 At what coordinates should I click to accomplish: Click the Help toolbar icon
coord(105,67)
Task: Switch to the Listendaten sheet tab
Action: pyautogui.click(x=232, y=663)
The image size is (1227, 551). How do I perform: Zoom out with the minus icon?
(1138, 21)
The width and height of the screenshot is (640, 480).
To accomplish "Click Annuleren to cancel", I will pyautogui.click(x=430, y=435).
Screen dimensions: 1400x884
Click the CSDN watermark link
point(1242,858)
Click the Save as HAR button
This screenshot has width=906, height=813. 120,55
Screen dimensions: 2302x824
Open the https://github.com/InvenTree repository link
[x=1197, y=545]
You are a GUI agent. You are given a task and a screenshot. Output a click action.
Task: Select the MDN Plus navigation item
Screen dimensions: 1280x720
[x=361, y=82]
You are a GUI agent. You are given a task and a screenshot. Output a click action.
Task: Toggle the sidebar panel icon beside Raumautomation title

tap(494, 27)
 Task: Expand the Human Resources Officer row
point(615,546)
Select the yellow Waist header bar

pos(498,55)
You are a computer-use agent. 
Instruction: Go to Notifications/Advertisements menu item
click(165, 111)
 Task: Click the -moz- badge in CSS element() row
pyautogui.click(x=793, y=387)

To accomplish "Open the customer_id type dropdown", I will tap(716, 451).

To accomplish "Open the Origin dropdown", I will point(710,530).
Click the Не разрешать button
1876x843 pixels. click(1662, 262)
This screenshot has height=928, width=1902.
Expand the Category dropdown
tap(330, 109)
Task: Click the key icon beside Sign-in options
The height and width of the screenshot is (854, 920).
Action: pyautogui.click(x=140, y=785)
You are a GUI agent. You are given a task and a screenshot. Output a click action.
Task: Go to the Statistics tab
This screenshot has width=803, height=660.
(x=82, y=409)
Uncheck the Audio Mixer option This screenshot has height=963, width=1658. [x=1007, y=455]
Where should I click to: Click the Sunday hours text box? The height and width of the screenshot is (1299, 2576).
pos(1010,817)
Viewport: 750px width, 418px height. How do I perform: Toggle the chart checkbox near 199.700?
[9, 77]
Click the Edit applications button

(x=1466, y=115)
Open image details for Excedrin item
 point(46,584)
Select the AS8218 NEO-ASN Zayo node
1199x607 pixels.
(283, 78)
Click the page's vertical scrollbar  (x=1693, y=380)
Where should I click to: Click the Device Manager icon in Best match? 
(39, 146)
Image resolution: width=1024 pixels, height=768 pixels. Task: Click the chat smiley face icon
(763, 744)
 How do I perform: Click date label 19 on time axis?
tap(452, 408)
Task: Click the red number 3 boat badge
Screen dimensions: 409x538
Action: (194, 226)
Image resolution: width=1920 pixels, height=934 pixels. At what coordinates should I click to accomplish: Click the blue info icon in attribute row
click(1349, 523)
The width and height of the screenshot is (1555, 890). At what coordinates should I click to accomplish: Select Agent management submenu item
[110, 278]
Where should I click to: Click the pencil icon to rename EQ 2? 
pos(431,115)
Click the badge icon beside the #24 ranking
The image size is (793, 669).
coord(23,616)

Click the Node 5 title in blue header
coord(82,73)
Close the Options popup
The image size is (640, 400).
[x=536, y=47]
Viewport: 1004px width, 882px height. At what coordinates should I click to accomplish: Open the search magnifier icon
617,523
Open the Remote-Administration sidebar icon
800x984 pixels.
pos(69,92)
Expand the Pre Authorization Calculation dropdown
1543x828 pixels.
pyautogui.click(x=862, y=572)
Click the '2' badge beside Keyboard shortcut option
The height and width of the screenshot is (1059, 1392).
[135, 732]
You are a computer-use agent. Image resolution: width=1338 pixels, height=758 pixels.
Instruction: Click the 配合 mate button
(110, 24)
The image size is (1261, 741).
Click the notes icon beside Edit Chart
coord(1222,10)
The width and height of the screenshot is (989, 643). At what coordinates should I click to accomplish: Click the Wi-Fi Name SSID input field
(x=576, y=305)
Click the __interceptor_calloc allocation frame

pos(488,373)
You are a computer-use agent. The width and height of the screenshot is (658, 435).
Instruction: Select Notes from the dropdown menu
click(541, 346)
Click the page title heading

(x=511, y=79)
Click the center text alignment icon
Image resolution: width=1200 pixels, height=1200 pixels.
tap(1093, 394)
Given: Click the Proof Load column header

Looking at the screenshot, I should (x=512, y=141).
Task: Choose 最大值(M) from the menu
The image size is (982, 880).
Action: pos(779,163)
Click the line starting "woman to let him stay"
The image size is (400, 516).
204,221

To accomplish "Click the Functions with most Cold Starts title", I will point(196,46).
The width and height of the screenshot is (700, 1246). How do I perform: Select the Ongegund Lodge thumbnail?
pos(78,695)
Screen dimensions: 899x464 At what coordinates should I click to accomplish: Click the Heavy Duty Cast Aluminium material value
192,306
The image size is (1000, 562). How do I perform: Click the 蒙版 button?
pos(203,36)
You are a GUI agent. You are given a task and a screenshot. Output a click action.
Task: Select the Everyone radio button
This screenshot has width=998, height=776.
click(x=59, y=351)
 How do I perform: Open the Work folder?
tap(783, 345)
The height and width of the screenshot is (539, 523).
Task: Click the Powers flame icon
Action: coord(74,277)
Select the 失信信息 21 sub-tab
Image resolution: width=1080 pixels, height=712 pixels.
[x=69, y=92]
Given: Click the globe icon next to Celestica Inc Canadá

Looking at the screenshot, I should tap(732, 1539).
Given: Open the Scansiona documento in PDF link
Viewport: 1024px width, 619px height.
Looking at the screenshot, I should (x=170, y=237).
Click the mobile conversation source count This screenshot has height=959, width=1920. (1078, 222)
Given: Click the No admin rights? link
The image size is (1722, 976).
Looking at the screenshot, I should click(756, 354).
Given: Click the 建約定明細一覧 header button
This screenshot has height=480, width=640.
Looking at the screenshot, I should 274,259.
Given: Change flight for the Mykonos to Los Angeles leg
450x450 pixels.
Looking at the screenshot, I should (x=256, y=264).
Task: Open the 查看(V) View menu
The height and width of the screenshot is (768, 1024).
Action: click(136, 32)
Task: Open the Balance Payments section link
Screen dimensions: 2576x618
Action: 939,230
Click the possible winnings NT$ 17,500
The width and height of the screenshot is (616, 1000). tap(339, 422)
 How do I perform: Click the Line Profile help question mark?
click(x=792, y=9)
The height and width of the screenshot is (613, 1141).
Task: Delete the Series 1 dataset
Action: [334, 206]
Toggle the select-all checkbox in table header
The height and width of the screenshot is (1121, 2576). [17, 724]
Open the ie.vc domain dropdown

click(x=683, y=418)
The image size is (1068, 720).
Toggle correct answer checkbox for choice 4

WHAT YOU ARE ASKED TO DO: Give back, exactly as written, the stretch from the line with "The image size is (1227, 551)." through the line with "Task: Click the key", and no other lines from the records above.

ANSWER SECTION:
The image size is (1227, 551). How do I perform: Zoom out with the minus icon?
(1138, 21)
The width and height of the screenshot is (640, 480).
To accomplish "Click Annuleren to cancel", I will pyautogui.click(x=430, y=435).
Screen dimensions: 1400x884
Click the CSDN watermark link
point(1242,858)
Click the Save as HAR button
This screenshot has width=906, height=813. 120,55
Screen dimensions: 2302x824
Open the https://github.com/InvenTree repository link
[x=1197, y=545]
You are a GUI agent. You are given a task and a screenshot. Output a click action.
Task: Select the MDN Plus navigation item
Screen dimensions: 1280x720
[x=361, y=82]
You are a GUI agent. You are given a task and a screenshot. Output a click action.
Task: Toggle the sidebar panel icon beside Raumautomation title

tap(494, 27)
 Task: Expand the Human Resources Officer row
point(615,546)
Select the yellow Waist header bar

pos(498,55)
You are a computer-use agent. 
Instruction: Go to Notifications/Advertisements menu item
click(165, 111)
 Task: Click the -moz- badge in CSS element() row
pyautogui.click(x=793, y=387)

To accomplish "Open the customer_id type dropdown", I will tap(716, 451).

To accomplish "Open the Origin dropdown", I will point(710,530).
Click the Не разрешать button
1876x843 pixels. click(1662, 262)
This screenshot has height=928, width=1902.
Expand the Category dropdown
tap(330, 109)
Task: Click the key icon beside Sign-in options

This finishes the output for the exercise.